Source text:
★ ★ ★ ★
And then there are books like The Split, where you are so caught up in all the clues that you break out the whiteboard determined to beat the author. You do not beat the author. However, there is the case of books like Girl, Serpent, Thorn that are very important. I learned this from Adam Silvera, who talked about it on Twitter, and it has stayed with me ever since.

Girl Serpent Thorn By Melissa Basharboust

Thank You To Flatiron and Edelweiss for an ARC

I have to paraphrase it because I don’t have it screen capped, or anything. But he said that just because you can predict something in a book. It doesn’t make the writing itself predictable. If an author lays out the clues in the right way, where you can pick it up enough, and you have been reading a certain genre, or watching a tv show long enough, you will become better putting certain things together. This, to Becky and me, was the case with Girl, Serpent, Thorn.

It was not at all PREDICTABLE. We did see a lot of things coming. However, we never felt bored or like, even a spine and a pair of eyes, without a brain, could have figured this out. It wasn’t like that, at all. While we knew certain things were bound to happen, there were nuances to those things that we couldn’t quite nail down, all the time.


Characters

This is my biggest gripe with Girl, Serpent, Thorn. Outside of Soraya, I had no fuck bucks to give about any other character in the entire book. Ok, maybe one. Just one. And perhaps I had half of a fuck buck to give for that one character. I didn’t notice it until we were done with the book because when all the climatic life or death action comes down? I realized I didn’t care about what happened to anyone but Soraya. And that’s a problem.
★ ★ ★ ★
Material provided:
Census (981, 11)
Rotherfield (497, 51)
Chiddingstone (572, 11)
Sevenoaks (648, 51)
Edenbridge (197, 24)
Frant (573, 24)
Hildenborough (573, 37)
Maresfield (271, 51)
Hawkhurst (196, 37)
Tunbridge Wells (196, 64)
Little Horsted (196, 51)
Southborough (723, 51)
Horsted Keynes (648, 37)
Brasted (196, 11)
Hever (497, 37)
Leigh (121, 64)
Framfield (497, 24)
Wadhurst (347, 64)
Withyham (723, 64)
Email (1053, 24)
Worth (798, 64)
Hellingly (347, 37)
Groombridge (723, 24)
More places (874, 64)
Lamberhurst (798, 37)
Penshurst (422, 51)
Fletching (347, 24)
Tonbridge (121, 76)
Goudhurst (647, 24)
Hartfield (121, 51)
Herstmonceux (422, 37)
★ ★ ★ ★
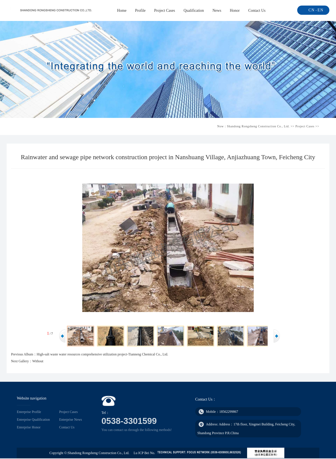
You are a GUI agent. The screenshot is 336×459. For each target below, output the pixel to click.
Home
★ ★ ★ ★
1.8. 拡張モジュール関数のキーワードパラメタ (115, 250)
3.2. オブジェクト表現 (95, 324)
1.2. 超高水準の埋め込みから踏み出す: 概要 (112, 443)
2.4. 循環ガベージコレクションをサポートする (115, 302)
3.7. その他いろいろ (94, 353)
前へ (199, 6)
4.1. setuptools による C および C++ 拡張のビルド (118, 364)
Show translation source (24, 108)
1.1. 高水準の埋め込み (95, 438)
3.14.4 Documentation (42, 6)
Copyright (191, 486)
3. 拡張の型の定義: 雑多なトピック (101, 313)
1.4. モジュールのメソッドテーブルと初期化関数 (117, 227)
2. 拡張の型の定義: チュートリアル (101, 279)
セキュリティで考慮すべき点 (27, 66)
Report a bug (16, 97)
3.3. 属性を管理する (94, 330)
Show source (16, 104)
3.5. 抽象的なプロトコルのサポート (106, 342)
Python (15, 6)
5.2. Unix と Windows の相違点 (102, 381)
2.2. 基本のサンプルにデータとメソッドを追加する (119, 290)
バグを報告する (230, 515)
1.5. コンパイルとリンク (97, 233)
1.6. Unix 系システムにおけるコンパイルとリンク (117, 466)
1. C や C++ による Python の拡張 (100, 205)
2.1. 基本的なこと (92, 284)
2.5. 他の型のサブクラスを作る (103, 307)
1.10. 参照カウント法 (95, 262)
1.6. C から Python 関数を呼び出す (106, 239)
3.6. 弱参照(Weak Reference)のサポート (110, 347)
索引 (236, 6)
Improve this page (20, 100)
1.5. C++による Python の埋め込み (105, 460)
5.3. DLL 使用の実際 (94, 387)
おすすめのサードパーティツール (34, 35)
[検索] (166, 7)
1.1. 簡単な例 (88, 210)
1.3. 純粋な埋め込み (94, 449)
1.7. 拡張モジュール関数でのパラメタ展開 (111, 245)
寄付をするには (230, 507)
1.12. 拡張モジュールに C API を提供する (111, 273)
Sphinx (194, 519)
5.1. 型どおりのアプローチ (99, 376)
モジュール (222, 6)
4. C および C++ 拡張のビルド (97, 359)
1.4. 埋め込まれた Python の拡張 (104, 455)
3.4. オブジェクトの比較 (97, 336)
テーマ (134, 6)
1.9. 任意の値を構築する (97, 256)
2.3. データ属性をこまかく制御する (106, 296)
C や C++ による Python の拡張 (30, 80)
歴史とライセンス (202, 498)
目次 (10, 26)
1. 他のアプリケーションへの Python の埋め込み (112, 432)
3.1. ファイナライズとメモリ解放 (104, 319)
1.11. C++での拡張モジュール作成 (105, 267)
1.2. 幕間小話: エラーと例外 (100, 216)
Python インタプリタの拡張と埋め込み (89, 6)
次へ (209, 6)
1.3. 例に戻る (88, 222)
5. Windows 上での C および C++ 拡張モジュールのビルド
★ ★ ★ ★
Things to do:
1. List every person or character named in the book review.
2. Please translate this sentence from the book review into Spanish: "I realized I didn’t care about what happened to anyone but Soraya."
The records come from a separate source and are unrelated to the book review.

Responses to the exercise:
1. Adam Silvera, Melissa Basharboust, Becky, Soraya

2. Me di cuenta de que no me importaba lo que le pasara a nadie excepto a Soraya.